[Task goal]
If a line of the records contains the string "dots", copy it out.

■ ■ ■

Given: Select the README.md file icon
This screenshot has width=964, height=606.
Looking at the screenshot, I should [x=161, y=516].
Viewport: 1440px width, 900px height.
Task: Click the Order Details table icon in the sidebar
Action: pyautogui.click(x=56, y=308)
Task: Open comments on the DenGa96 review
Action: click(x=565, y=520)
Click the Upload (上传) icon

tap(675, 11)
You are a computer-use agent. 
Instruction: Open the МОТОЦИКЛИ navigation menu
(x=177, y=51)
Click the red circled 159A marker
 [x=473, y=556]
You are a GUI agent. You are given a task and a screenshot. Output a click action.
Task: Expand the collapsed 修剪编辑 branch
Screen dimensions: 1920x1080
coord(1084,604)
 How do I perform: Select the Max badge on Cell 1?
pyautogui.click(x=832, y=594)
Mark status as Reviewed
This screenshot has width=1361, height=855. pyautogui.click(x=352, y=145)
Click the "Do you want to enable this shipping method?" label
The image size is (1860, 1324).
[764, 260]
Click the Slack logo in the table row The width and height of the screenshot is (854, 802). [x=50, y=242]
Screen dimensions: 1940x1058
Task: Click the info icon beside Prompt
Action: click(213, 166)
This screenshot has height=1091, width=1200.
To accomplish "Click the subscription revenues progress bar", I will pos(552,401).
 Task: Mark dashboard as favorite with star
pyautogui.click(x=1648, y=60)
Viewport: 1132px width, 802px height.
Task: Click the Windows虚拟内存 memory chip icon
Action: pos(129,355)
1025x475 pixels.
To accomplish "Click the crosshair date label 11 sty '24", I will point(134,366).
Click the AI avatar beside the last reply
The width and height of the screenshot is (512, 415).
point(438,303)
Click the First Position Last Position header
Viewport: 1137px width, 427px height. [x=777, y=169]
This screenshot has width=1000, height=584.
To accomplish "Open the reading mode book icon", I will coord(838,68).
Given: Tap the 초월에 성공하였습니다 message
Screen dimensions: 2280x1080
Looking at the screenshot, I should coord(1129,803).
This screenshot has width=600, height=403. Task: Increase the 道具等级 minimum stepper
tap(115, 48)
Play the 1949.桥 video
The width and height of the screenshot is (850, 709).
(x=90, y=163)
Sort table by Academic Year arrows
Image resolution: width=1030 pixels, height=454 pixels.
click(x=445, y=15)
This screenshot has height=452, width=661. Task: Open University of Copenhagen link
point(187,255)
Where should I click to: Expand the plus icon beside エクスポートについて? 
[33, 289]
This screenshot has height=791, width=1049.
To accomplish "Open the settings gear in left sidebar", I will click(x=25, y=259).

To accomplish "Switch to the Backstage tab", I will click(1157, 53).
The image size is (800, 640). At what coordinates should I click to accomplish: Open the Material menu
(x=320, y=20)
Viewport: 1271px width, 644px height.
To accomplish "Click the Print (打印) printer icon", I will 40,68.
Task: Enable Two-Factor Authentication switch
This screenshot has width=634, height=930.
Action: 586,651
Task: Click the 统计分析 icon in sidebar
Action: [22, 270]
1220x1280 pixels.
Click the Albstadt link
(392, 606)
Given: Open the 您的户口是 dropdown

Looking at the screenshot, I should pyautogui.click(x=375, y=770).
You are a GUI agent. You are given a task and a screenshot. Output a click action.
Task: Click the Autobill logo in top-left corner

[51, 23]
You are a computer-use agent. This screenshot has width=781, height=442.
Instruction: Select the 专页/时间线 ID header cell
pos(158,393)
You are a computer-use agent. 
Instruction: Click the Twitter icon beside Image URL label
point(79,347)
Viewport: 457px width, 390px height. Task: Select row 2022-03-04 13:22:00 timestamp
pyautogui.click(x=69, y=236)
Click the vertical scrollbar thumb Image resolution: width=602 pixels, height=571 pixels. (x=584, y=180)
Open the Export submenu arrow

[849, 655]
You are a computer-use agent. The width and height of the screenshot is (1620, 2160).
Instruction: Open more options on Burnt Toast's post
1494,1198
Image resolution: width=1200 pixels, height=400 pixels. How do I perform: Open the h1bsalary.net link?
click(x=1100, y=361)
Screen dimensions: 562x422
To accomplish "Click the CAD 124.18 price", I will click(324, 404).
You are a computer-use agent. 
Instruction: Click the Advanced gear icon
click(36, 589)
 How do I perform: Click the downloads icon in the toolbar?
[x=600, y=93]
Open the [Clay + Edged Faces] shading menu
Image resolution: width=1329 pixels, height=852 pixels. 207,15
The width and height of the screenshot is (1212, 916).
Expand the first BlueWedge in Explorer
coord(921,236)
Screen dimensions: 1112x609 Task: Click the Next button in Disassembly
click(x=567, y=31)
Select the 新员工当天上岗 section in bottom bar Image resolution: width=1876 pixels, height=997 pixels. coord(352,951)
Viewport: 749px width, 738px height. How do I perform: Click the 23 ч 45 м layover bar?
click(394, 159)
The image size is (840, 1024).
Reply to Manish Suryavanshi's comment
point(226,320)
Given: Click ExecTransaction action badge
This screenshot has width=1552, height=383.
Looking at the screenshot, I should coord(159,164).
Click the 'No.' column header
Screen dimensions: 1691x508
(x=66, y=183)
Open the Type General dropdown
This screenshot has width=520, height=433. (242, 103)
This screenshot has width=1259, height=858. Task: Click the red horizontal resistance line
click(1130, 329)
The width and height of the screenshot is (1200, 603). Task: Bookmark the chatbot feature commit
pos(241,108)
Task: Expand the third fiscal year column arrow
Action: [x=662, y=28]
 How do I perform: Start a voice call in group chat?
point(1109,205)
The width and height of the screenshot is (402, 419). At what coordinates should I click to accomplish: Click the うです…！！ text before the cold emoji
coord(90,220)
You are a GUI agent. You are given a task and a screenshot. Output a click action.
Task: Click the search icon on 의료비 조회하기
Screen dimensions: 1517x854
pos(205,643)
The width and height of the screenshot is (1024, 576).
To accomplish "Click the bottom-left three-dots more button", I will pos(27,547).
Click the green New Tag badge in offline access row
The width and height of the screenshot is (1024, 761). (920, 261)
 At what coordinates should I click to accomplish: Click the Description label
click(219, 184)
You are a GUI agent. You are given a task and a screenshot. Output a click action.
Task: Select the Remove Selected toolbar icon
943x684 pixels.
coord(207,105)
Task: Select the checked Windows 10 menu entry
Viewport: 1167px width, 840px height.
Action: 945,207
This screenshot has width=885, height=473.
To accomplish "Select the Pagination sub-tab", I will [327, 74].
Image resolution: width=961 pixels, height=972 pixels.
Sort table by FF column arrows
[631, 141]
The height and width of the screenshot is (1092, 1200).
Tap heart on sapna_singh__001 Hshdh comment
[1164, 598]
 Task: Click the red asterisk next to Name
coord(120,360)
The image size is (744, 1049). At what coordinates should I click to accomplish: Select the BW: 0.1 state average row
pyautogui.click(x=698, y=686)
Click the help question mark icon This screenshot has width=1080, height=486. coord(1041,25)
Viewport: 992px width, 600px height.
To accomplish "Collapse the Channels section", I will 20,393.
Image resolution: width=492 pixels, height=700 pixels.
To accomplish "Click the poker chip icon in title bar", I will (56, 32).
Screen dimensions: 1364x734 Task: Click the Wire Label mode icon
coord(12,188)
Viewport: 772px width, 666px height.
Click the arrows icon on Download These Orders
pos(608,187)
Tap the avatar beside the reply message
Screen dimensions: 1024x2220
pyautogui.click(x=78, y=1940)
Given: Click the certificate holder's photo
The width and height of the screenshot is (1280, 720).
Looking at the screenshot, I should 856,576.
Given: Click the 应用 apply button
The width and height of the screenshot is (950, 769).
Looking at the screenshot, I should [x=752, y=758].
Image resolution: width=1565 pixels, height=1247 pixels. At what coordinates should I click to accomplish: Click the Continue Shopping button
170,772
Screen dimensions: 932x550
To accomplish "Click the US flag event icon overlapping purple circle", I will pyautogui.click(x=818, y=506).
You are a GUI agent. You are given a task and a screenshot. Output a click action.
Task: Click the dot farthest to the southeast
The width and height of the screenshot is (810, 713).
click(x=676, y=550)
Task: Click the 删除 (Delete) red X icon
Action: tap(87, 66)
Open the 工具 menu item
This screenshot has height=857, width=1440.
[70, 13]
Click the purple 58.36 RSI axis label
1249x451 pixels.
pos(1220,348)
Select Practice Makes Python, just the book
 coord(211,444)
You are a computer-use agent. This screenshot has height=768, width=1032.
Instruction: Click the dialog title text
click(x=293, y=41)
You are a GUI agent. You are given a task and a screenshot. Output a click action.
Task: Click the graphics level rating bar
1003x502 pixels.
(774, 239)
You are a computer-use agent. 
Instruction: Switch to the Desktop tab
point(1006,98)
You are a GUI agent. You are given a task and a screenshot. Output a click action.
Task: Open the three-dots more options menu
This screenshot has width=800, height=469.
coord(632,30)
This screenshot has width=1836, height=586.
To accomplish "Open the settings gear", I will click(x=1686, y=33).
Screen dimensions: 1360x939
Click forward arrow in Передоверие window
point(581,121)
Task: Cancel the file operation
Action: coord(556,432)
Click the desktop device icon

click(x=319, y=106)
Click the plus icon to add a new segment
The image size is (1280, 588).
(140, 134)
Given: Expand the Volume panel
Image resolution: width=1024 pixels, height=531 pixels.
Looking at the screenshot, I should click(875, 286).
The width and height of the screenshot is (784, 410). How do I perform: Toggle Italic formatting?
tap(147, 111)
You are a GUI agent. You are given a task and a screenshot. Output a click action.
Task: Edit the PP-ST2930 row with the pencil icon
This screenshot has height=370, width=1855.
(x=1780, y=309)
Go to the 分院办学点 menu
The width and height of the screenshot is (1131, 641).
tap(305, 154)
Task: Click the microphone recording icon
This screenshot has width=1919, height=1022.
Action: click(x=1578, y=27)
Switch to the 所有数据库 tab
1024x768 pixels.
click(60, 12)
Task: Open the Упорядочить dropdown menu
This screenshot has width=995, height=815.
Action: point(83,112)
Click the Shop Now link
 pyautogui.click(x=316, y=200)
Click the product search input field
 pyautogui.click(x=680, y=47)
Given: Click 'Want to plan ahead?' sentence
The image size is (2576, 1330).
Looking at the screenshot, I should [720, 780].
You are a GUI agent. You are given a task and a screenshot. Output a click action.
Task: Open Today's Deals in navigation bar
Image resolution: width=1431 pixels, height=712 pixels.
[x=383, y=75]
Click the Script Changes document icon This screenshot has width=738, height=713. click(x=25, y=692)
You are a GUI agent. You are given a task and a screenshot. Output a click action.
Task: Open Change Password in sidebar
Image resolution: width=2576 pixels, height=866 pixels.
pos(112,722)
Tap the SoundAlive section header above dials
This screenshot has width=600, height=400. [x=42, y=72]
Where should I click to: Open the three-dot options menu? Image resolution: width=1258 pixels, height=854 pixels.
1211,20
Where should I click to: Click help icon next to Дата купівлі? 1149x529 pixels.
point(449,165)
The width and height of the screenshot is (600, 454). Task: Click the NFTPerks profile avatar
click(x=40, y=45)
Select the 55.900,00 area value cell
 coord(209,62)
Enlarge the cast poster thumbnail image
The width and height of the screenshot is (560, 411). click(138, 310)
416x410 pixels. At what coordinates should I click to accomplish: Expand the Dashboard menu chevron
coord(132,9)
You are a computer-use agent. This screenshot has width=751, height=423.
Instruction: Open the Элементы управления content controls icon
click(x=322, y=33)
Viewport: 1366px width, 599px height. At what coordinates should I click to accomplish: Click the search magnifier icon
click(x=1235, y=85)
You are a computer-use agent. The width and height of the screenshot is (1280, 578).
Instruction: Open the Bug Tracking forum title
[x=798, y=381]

■ ■ ■

[Task response]
To accomplish "Click the bottom-left three-dots more button", I will pos(27,547).
Task: Open the three-dots more options menu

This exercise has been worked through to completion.